The Dawn Treader comes on the wings of a crow that ghosts through the sky unseen, on the sails of a ship that slithers through the dark, inky shadows that are cast upon the harbor. There are no stars that glitter on the murky waters of Cagaway bay, only shadows and a single sly ship.

Though Ra is brought from the underworld, riding on the black, black wings of a dark, dark crow, who's feather's whisper of dark evil things and the witching hour, the dawn that comes with him paints the sky in smears of reds and yellows and pinks that sing and make the crow itch for the shadows that it lurks so comfortably in.

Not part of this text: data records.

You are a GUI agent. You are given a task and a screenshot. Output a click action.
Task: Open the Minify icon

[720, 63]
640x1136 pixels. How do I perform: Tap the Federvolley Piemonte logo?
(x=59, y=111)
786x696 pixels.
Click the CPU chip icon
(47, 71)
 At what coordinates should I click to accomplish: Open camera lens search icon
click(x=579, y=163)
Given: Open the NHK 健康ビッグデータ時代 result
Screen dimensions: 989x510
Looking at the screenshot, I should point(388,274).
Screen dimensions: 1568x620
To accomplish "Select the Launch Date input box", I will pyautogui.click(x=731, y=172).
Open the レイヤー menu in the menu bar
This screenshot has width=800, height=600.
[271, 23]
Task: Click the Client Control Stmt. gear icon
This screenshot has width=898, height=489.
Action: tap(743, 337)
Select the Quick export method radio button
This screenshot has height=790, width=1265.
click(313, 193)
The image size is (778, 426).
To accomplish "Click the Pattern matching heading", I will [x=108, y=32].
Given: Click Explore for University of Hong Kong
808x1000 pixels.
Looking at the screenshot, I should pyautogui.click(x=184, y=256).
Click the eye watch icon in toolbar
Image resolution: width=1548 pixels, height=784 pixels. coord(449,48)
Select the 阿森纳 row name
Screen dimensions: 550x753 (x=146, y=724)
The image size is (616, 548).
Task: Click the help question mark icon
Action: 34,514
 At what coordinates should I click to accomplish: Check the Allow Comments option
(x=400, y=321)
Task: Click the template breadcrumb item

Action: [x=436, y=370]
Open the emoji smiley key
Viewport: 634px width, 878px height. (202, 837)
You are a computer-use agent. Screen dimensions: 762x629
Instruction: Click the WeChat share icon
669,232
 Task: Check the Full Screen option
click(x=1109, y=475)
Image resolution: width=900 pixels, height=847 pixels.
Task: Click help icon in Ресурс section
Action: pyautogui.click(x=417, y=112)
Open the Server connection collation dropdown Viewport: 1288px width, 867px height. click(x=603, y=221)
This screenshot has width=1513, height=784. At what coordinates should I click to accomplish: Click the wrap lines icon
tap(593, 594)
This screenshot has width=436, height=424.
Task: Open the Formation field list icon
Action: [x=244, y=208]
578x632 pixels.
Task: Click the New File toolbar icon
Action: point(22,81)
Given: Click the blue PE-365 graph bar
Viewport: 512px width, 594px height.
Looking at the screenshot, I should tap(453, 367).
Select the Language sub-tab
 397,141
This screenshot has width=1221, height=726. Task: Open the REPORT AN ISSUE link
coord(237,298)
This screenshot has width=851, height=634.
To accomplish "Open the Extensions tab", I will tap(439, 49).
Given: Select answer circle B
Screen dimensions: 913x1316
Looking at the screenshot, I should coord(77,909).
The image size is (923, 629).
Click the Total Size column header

The darkness, those smothering shadows that made her comfortable also made her bold, and Mary had been bold in a place where she could be seen and for this she paid. The light that came with the dawn does not cloak her actions, and she cannot hide everything she does in shadows that are scattered far and few beneath the sun.

She'd fouled up her chance at Hatley, who had been waddling about the docks like the fat duck he might eat for dinner if she couldn't get her shit together and dispatch him before sundown. He'd been perusing the harbor, taking account of ships that she is positive he has probably never seen, and for whatever reason he was out it matters not because he was vulnerable. But she had messed up.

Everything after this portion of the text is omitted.